┌─ GIVEN RECORDS

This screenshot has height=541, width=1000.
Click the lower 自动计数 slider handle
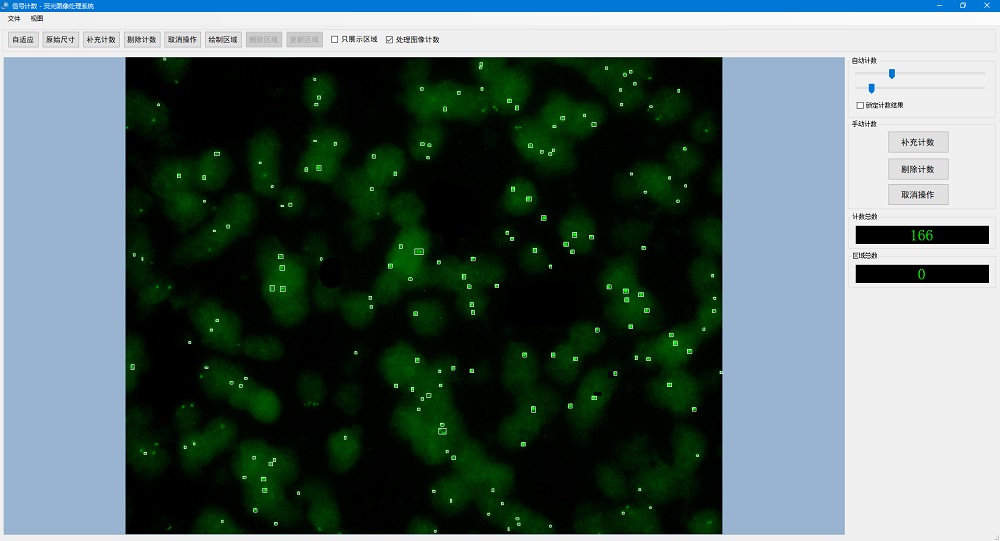871,88
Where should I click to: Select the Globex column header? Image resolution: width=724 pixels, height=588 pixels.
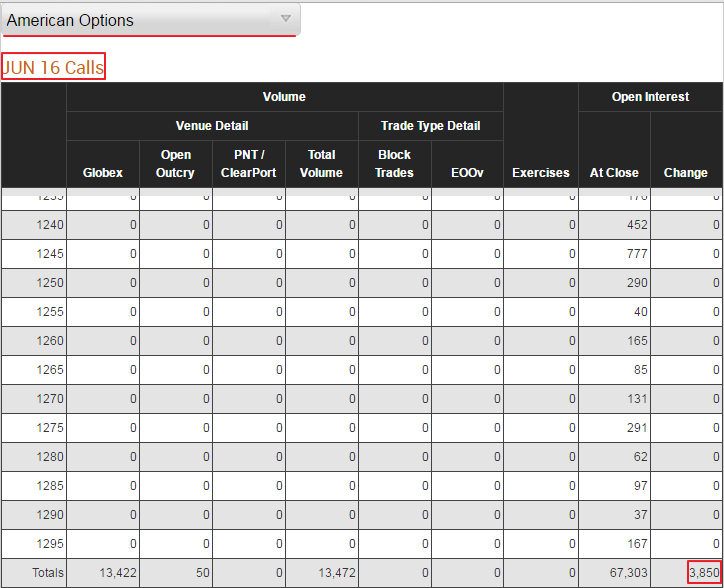point(103,172)
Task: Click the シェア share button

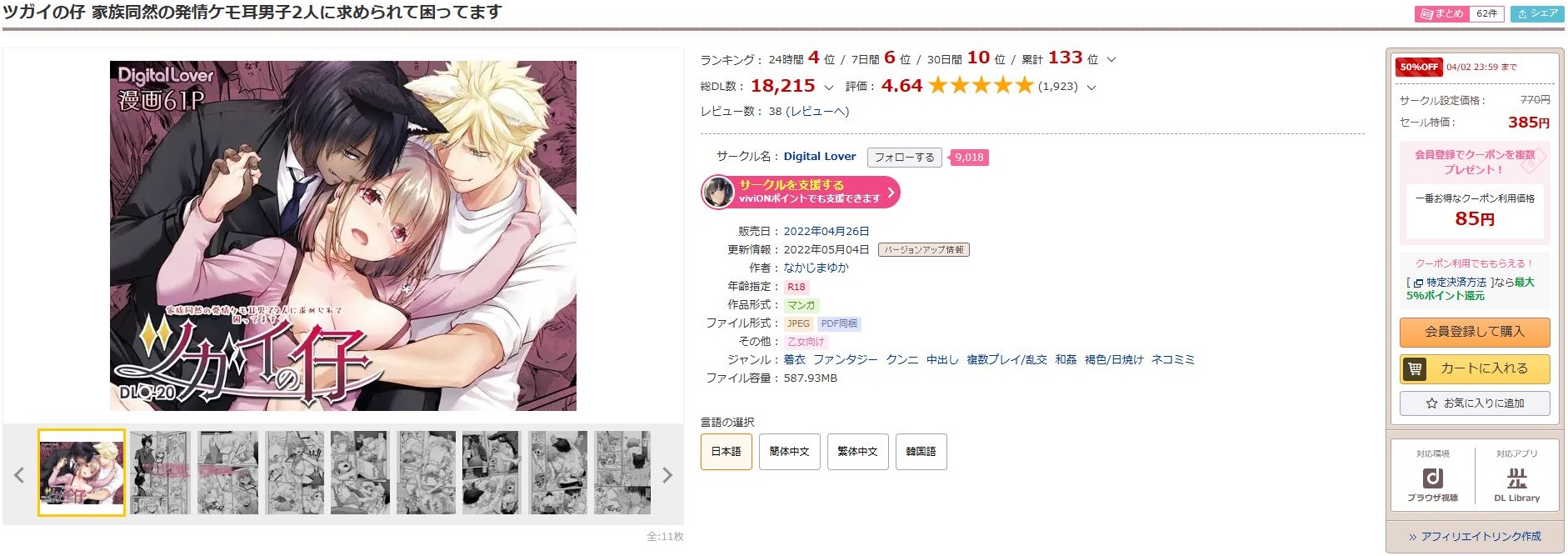Action: [1536, 13]
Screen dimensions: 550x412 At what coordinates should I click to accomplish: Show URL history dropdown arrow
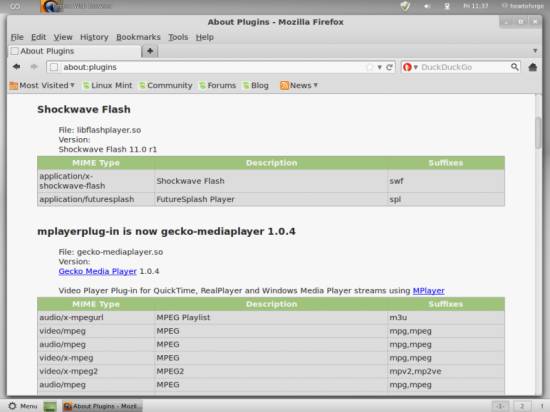[x=380, y=67]
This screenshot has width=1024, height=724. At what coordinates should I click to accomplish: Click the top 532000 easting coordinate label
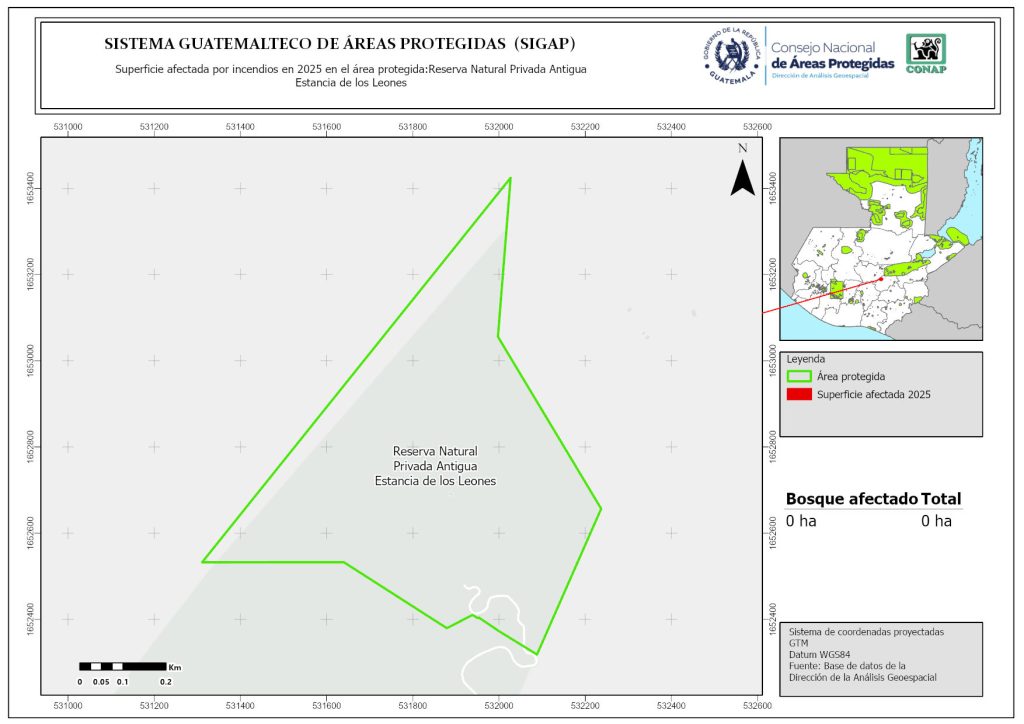tap(499, 127)
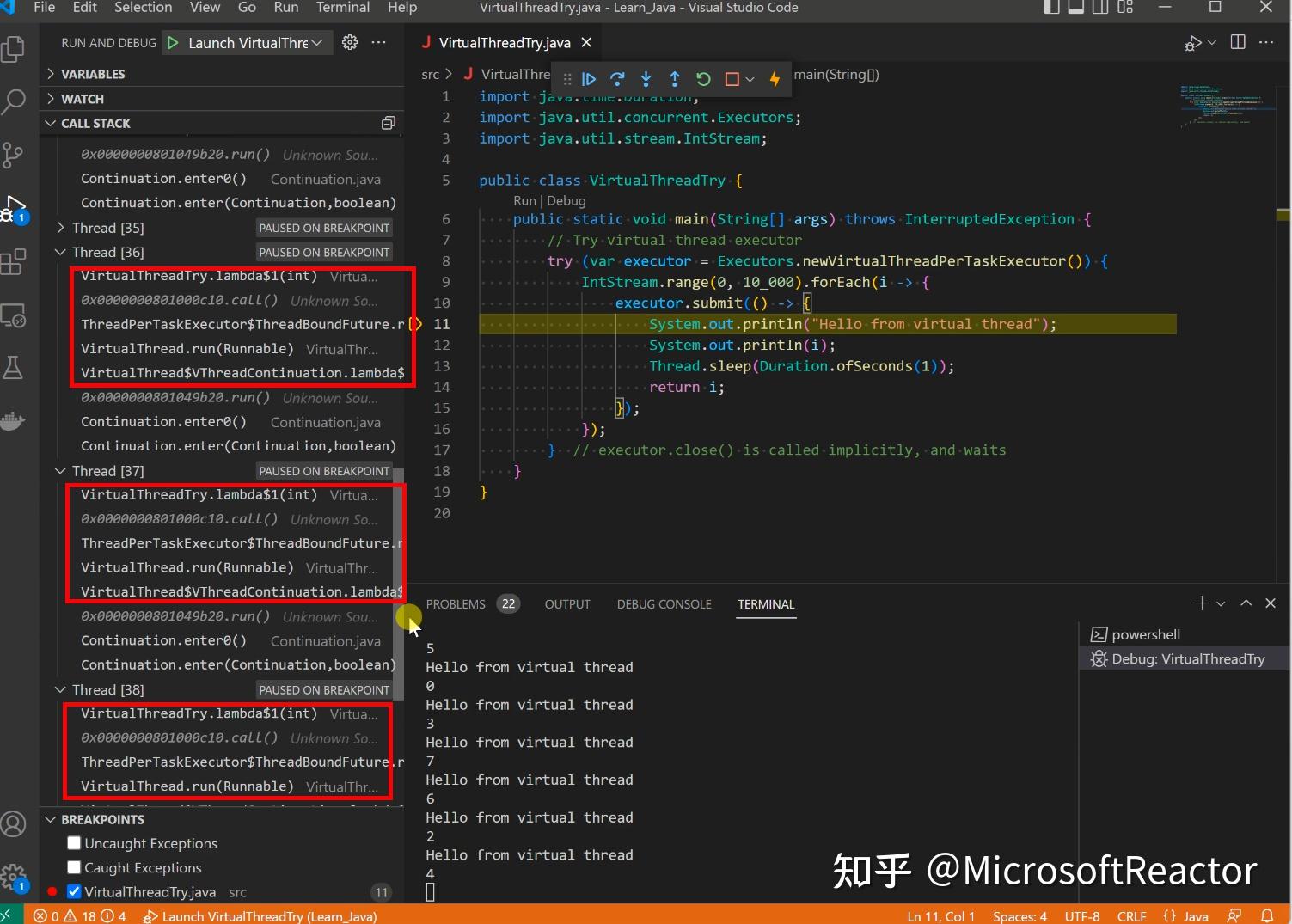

└─

# [ASSIGNED TASK]
Every record above must be printed exactly, except for its images.

# [ANSWER]
This screenshot has height=541, width=1000.
Click the lower 自动计数 slider handle
871,88
Where should I click to: Select the Globex column header? Image resolution: width=724 pixels, height=588 pixels.
point(103,172)
Task: Click the シェア share button

Action: [1536, 13]
Screen dimensions: 550x412 At what coordinates should I click to accomplish: Show URL history dropdown arrow
[x=380, y=67]
This screenshot has width=1024, height=724. At what coordinates should I click to accomplish: Click the top 532000 easting coordinate label
tap(499, 127)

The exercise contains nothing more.